**Aim:**
Format the items between the line containing "Where should I click to: Expand" and the line containing "point(23,57)", inclusive, as a two-column CSV with the headers instruction and location. Each item takes one row, with its text under instruction and its answer under location, and each field is enclosed in double quotation marks with any line breaks replaced by spaces.

(Data on locating visible targets)

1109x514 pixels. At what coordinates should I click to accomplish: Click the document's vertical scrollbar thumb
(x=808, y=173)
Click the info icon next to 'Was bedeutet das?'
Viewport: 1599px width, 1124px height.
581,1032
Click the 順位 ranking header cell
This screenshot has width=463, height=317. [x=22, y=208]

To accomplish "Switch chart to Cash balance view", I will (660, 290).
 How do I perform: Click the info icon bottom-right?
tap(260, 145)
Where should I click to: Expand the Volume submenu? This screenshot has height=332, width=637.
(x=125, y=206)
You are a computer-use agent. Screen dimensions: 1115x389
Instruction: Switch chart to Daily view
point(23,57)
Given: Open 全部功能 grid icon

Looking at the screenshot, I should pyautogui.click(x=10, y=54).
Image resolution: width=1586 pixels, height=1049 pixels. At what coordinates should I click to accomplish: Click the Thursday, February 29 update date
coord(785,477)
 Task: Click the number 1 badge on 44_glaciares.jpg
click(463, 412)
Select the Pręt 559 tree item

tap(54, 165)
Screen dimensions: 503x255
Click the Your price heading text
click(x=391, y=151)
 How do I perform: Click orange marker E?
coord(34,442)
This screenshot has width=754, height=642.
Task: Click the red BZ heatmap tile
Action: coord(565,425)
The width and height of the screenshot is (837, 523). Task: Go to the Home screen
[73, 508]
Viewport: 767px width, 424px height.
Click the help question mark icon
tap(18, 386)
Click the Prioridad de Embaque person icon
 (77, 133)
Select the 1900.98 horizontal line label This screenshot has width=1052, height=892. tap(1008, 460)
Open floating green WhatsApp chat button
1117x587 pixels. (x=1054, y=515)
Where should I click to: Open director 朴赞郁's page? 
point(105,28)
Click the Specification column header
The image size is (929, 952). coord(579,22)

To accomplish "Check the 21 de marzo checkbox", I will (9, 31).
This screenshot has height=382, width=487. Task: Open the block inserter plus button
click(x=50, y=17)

**In response:**
instruction,location
"Where should I click to: Expand the Volume submenu? This screenshot has height=332, width=637.","(x=125, y=206)"
"You are a computer-use agent. Screen dimensions: 1115x389 Instruction: Switch chart to Daily view","point(23,57)"